# WHAT IS REQUIRED
Each line from the one bearing "At what coordinates" through the last line of the entries below should be returned exactly, with pictures left out.

# SUPPLIED RECORDS
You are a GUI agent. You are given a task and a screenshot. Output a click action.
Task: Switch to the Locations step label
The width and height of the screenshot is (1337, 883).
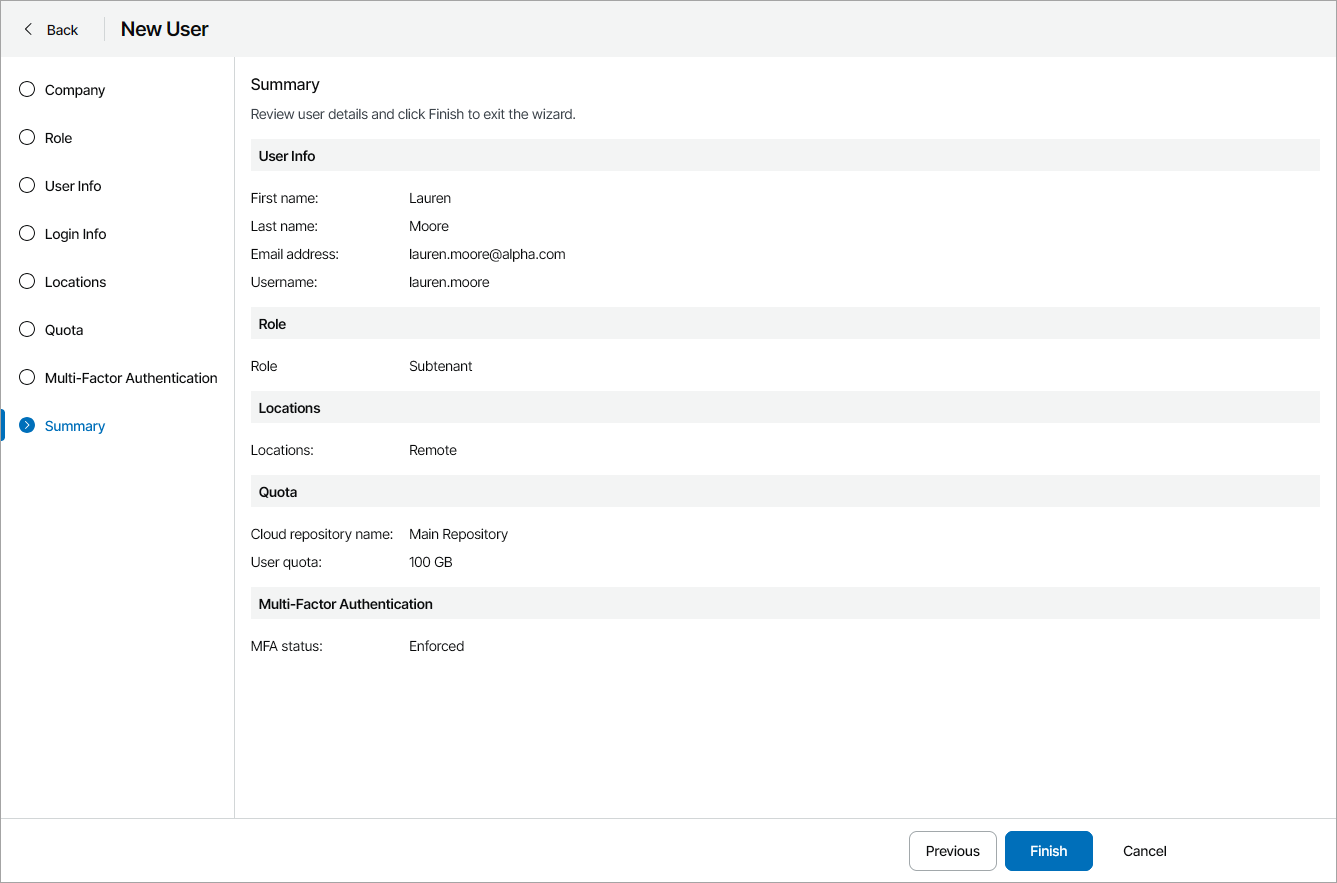(75, 282)
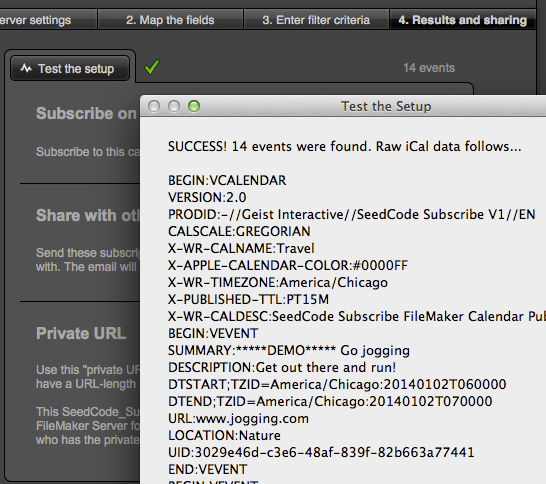Click the SUMMARY Go jogging line

tap(289, 350)
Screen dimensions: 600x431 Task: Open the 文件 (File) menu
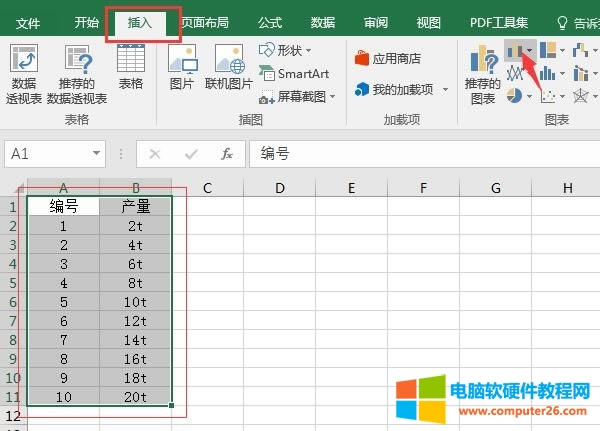coord(29,22)
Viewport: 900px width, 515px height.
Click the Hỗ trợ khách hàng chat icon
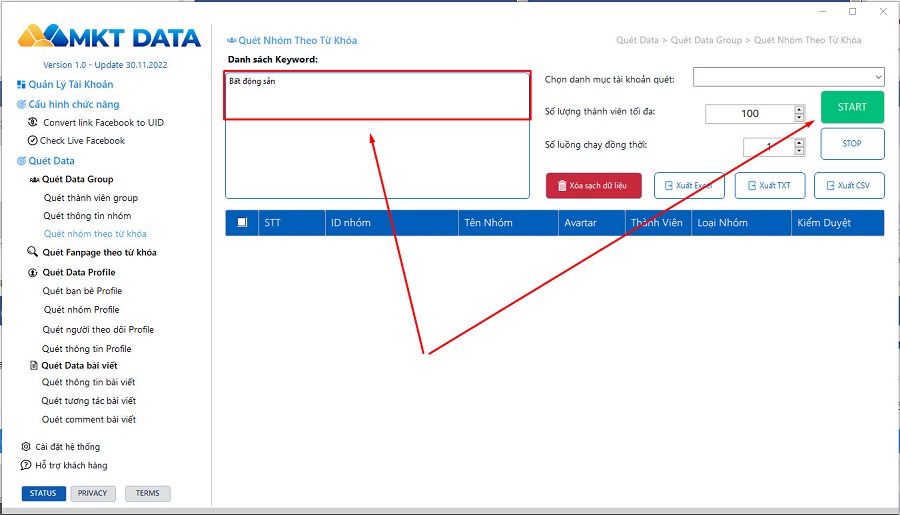26,465
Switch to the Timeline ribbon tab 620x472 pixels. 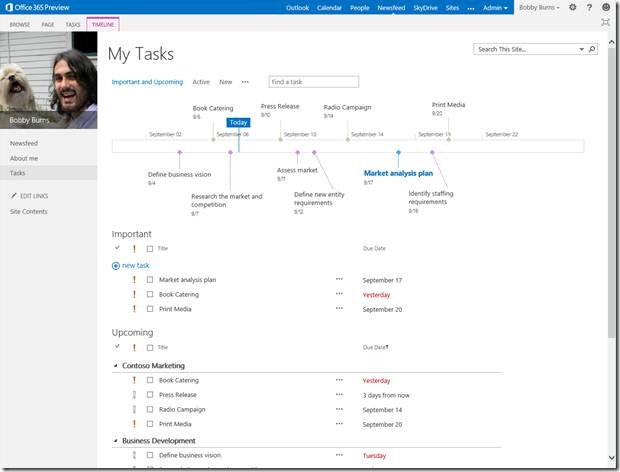point(103,23)
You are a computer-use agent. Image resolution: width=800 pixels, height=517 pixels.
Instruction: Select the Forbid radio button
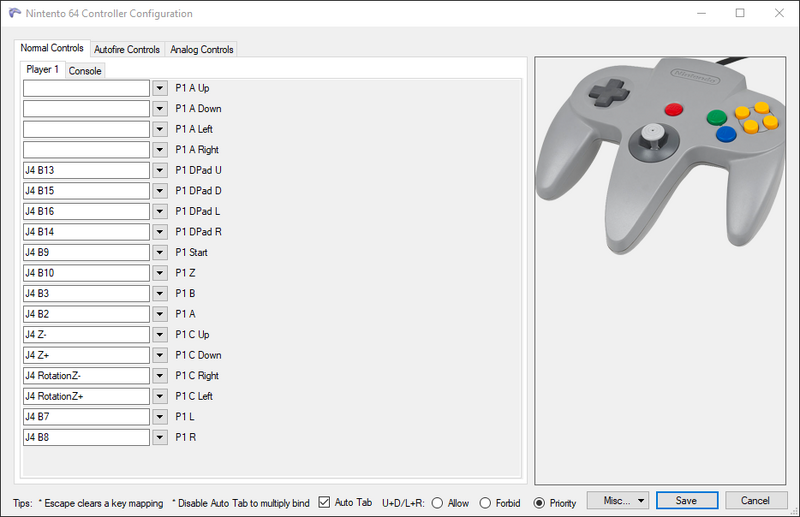(x=486, y=501)
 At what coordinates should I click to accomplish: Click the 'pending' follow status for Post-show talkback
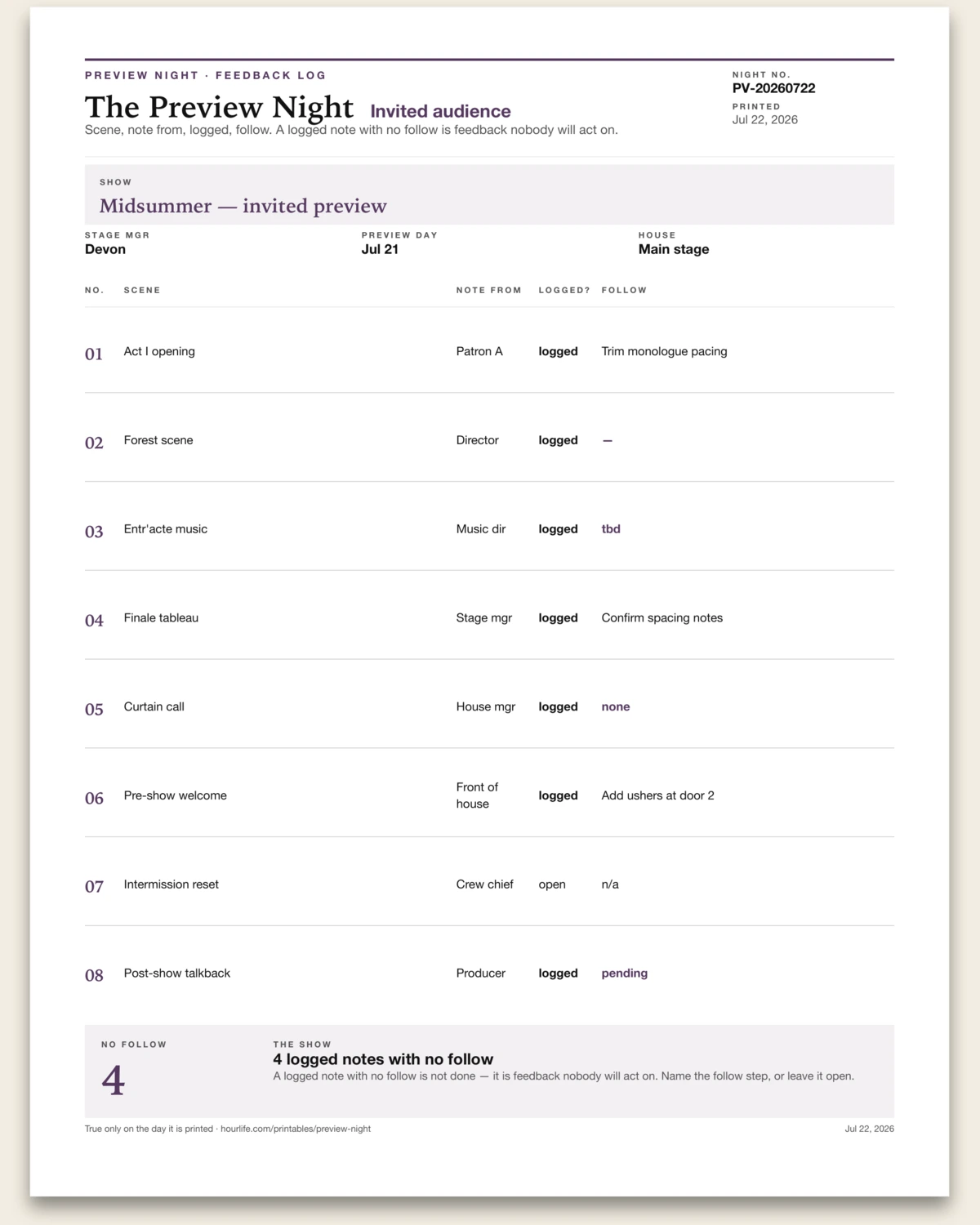(x=625, y=973)
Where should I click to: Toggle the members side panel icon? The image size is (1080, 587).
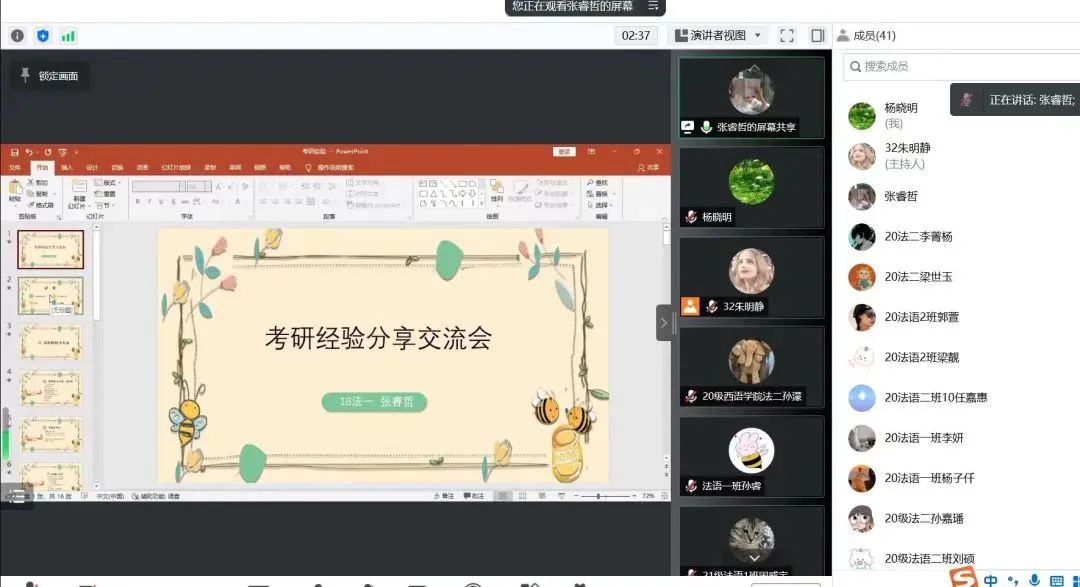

# RESPONSE AREA
 At what coordinates should I click to accomplish: Click the 'pending' follow status for Post-show talkback
(x=625, y=973)
Where should I click to: Toggle the members side panel icon? The image size is (1080, 587).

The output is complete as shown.